Kaitlyn Patia | Whitman College (original) (raw)

Professor Patia is an Assistant Professor of Rhetoric, Writing, and Public Discourse at Whitman College. She fell in love with the study of rhetoric as an undergraduate student who was eager to change the world. In her classes, Professor Patia hopes to kindle the same spark of wonder and excitement in her students that she felt when she first encountered rhetoric as a student. Rhetoric is the interdisciplinary study of language, politics, history, and culture, allowing students to ask big questions about how symbolic communication shapes our world and equipping them with the tools to make a difference. Professor Patia tends to adopt a discussion-oriented approach in many of her courses (especially the upper 300-level seminars), treating students as fellow interlocutors in critical inquiry of the subject matter.

In her teaching and research, Professor Patia examines how power is challenged and maintained through rhetorical and communicative processes.
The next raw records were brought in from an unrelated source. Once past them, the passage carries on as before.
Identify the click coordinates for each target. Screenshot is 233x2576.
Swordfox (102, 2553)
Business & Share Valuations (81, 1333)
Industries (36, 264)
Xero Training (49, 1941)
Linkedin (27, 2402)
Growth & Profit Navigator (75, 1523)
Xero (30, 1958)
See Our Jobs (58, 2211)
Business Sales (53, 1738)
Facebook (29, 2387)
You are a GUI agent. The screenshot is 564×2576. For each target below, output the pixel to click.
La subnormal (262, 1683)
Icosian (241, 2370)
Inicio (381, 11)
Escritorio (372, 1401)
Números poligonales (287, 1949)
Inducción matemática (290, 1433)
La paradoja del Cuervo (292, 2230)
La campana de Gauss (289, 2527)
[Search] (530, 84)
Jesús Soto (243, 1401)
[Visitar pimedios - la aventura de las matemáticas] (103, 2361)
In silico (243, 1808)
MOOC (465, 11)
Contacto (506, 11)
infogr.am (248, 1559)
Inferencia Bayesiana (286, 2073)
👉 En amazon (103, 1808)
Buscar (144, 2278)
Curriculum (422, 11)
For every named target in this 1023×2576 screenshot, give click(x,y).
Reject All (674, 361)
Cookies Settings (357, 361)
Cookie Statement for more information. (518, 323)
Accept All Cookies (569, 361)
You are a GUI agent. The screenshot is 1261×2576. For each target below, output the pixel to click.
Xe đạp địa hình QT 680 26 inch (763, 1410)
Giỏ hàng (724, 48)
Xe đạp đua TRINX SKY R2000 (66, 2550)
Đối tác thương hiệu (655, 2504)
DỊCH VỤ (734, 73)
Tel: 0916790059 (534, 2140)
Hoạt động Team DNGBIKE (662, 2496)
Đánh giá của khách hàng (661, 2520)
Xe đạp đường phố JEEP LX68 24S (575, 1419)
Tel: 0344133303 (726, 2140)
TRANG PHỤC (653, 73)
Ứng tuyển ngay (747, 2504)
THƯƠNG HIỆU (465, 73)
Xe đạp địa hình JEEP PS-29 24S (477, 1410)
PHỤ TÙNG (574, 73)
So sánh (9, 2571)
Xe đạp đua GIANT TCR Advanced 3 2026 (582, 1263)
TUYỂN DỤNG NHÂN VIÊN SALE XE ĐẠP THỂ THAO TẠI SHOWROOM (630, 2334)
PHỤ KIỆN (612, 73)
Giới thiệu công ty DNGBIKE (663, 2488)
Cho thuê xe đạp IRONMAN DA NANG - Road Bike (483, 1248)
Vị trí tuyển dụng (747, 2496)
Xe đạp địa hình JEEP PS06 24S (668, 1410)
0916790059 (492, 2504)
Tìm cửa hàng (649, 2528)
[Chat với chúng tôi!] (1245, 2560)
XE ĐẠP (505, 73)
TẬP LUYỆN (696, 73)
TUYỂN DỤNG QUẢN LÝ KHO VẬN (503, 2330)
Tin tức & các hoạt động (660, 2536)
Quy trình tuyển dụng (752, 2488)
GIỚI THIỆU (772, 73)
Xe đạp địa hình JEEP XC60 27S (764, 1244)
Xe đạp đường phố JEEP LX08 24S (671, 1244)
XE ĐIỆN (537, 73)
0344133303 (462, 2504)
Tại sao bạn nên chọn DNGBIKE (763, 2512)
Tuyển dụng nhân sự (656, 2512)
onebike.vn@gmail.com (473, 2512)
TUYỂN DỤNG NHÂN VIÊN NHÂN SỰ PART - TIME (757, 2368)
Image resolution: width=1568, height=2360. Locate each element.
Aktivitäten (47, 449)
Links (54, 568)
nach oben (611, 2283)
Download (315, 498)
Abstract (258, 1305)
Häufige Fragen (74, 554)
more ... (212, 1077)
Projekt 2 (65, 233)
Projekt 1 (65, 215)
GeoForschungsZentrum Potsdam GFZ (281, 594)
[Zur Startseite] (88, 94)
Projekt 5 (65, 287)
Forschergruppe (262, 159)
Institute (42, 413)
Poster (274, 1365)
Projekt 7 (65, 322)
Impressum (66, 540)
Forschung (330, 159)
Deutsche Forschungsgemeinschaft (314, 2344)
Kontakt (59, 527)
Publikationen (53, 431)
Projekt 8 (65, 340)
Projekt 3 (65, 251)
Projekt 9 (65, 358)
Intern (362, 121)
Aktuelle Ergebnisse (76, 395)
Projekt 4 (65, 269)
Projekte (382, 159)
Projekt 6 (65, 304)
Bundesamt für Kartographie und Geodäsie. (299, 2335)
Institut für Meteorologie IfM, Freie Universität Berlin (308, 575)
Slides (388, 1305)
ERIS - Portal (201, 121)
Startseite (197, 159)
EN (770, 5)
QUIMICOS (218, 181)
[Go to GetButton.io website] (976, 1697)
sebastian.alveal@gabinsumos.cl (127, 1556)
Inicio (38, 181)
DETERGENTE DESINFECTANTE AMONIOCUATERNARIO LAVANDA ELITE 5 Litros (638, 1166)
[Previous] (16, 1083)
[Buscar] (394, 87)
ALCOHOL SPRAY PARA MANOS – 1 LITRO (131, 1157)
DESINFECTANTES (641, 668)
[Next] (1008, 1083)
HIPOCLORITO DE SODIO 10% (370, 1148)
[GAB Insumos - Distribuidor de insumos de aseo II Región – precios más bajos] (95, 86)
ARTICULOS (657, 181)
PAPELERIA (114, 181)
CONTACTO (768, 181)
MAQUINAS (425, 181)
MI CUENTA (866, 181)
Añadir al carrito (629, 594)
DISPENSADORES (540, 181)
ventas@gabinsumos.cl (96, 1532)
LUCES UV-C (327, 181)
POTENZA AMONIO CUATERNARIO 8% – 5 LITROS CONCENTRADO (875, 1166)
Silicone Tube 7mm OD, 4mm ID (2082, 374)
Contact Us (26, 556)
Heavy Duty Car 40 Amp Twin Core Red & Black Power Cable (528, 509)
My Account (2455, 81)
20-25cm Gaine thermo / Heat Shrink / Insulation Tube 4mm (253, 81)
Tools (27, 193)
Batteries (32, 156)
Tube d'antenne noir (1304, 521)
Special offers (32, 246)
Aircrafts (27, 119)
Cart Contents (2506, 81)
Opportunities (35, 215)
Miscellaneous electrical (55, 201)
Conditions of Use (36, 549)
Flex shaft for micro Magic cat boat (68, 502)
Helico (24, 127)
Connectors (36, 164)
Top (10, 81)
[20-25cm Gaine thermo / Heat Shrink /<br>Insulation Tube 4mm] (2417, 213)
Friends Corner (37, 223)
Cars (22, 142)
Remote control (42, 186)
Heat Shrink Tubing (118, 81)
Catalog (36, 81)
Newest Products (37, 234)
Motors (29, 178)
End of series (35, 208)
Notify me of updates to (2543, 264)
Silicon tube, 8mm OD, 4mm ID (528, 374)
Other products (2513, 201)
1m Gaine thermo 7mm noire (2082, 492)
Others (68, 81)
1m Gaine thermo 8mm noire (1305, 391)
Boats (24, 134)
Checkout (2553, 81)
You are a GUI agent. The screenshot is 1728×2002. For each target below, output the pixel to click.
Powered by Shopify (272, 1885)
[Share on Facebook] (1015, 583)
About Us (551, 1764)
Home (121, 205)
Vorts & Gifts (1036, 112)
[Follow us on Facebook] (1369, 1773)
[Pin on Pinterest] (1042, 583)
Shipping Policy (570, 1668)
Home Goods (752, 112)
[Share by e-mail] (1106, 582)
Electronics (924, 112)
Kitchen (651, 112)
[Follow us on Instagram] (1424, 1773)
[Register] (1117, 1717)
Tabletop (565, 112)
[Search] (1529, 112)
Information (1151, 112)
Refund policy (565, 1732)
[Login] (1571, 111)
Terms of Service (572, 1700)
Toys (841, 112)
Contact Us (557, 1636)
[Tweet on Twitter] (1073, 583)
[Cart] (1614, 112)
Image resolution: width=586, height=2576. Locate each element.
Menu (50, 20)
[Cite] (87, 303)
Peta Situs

She explores these relationships of power and difference through historical and contemporary rhetorical efforts by marginalized rhetors to create a more just world. This is necessarily complemented by interrogating discourses of the powerful, who would maintain and expand the discriminatory policies and practices of the status quo. The aim of Professor Patia's work is to analyze the role of rhetoric in social change, and specifically what rhetorical practices tell us about how we can create and sustain a more just world.

Professor Patia teaches classes on rhetorical criticism and theory; rhetoric and public culture; rhetoric and social protest; rhetoric, gender, and sexuality; rhetoric and violence; the black freedom struggle; and rhetorics of feminism. Many of her courses count toward the Gender Studies major and minor program at Whitman, and she is available to serve on Gender Studies senior thesis committees. Her published research includes an article in the Journal for the History of Rhetoric on the 1970s intersectional feminist activism of the Third World Women’s Alliance, a book chapter (with Kirt H. Wilson) in “Thinking Together: Lecturing, Learning, and Difference in the Long Nineteenth Century” on how ideas about race and gender were constructed through popular entertainment in the late nineteenth century, and a book chapter in “An Encyclopedia of Communication Ethics: Goods in Contention” on the works of Black educator and activist W.E.B. Du Bois.

Professor Patia received her Ph.D. in Communication Arts and Sciences (Rhetoric) from Penn State and her M.A. in Communication Studies (Rhetoric) from the University of Minnesota. Her undergraduate degree is from Northwestern University, where she double majored in rhetoric and political science. She is a member of the Rhetoric Society of America (RSA), the American Society for the History of Rhetoric (ASHR), and the National Communication Association (NCA).